This repository contains the crawler, benchmark construction scripts, evaluation scripts, result aggregation helpers, plotting helpers, and raw/processed outputs from prior rounds.
| Round | Intended paper window | Main raw directory | Main result directory | Public task group |
|---|---|---|---|---|
2024b |
Apr 2024 to Sep 2024 | robench2024b_all/ |
older eval outputs | arxivrollbench2024b |
2025a |
Jan 2025 to Jun 2025 in this checkout | robench2025a_test_all_category/ |
robench2025a_results/ |
arxivrollbench2025a |
2026a |
planned: Sep 2025 to Apr 2026 | robench2026a_test_all_category/ |
robench2026a_results/ |
arxivrollbench2026a |
The code currently has several hardcoded 2025a paths. For a new release, update
those constants before running the crawler, constructor, evaluator, parser, and
leaderboard copy steps.
| Path | Purpose |
|---|---|
spider_arxiv.py |
Collect arXiv metadata and HTML article text by domain and month. |
1.run_vanilla_construct.py |
Build SCP JSONL benchmark files from collected paper text. |
constructor.py |
Construction engine, including constructBenchmarksSCP and Hugging Face upload helper. |
scp.py |
Core SCP task generator for Sequencing, Cloze, and Prediction. |
post_process_paper_text.py |
Cleans and segments paper text into usable fragments. |
SearchBySomething.py |
TF-IDF retrieval for distractor/neighbor search. |
Vectorize.py |
Text vectorization used by retrieval. |
data/INSTRUCTION.py |
Prompt templates used by the harness tasks. |
data/Benchmarks___alignpublicprivate.py |
Public/private domain alignment for RS-style comparisons. |
eval/test_new_models.sh |
Open-weight model evaluation script. |
eval/1.3.closeAI_newscripts_router.sh |
API/closed-model evaluation through OpenRouter-compatible chat completions. |
eval/1.parse_collect_exper_res.py |
Older aggregation script. Check it carefully before reuse; the 2025a local copy had parsing/name issues. |
file_trans.py |
Copies closed/API model results into the consolidated robenchYYYYx_results/ directory. |
robench2025a_results/ |
Consolidated raw 2025a lm_eval result JSONs and samples. |
private_overall_res_new_2025a.json |
Aggregated private 2025a scores in [model_dict, acc_matrix, std_matrix] format. |
private_overall_res_new_2025a.meta.json |
Metadata describing which raw result file was selected per model. |
Use the conda environment if possible:
conda env create -f robench.yaml
conda activate robenchOr install with pip:
pip install -r re.txtYou also need the evaluation harness that defines the ArxivRollBench tasks:
git clone https://github.com/liangzid/harness-4-arxivrollbench
cd harness-4-arxivrollbench
pip install -e .Required credentials depend on the step:
export HF_TOKEN=... # needed when push2HF uploads datasets
export OPENROUTER_API_KEY=... # needed for eval/1.3.closeAI_newscripts_router.shThe constructor imports HF_TOKEN at module import time, so set it before running
1.run_vanilla_construct.py.
This project queries arXiv. Respect arXiv's API and access rules.

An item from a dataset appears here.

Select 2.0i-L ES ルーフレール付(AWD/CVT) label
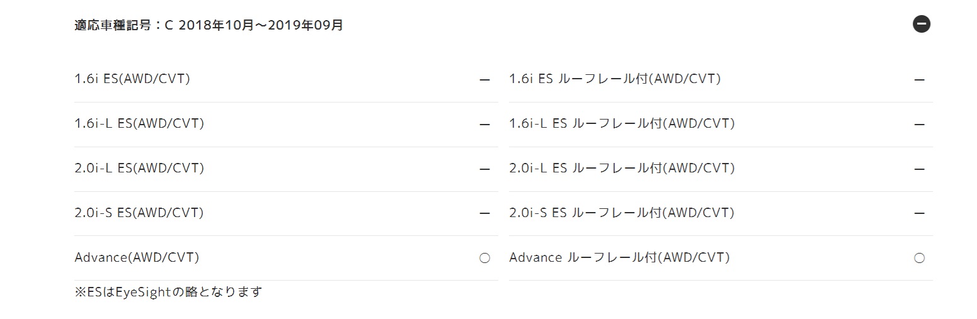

- Keep one connection at a time.
- Do not try to bypass rate limits.
- The helper
termOfUse()currently sleeps for 10 seconds between larger steps. - Do not redistribute PDFs/source files unless the paper license permits it.

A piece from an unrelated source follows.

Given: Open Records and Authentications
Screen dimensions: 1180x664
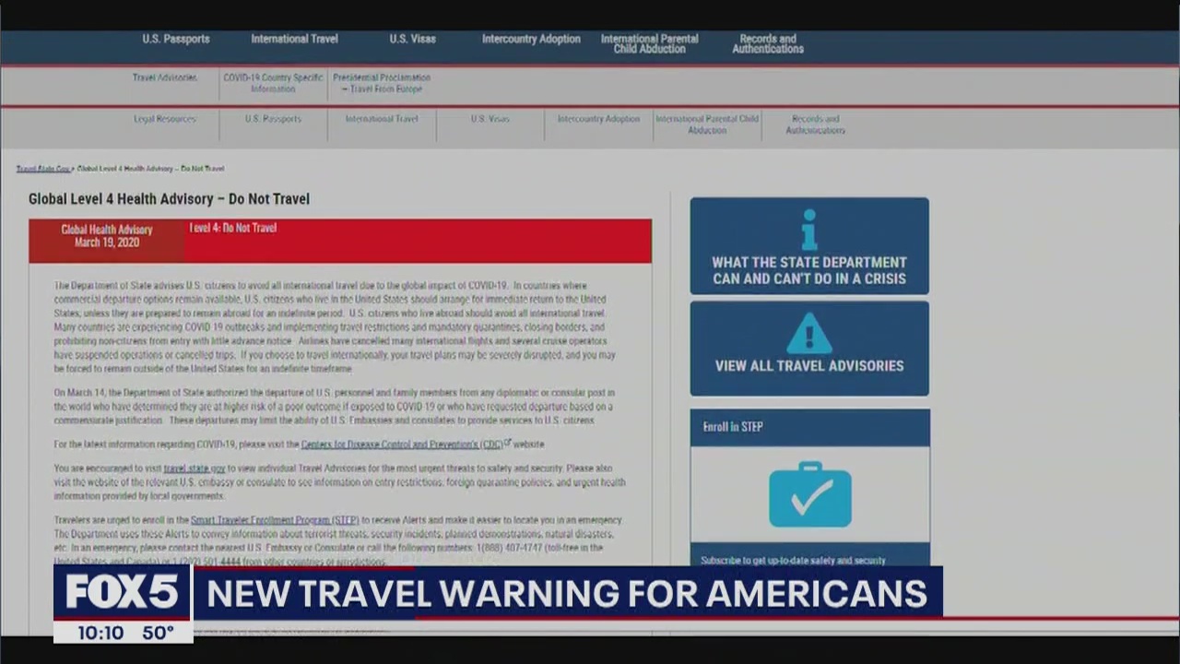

- This repository primarily stores metadata and extracted HTML text for research evaluation.
Use one release label everywhere:
robench2026a_test_all_category/
robench2026a_results/
robench2026a_all_setcsSCP-s
arxivrollbench2026a
arxivrollbench2026a-50
private_overall_res_new_2026a.json
The expected private task grid is:
cs, q-fin, math, eess, physics, stat, q-bio, econ
and for each domain:
SCP-s, SCP-c, SCP-p
That gives 24 private tasks per full release.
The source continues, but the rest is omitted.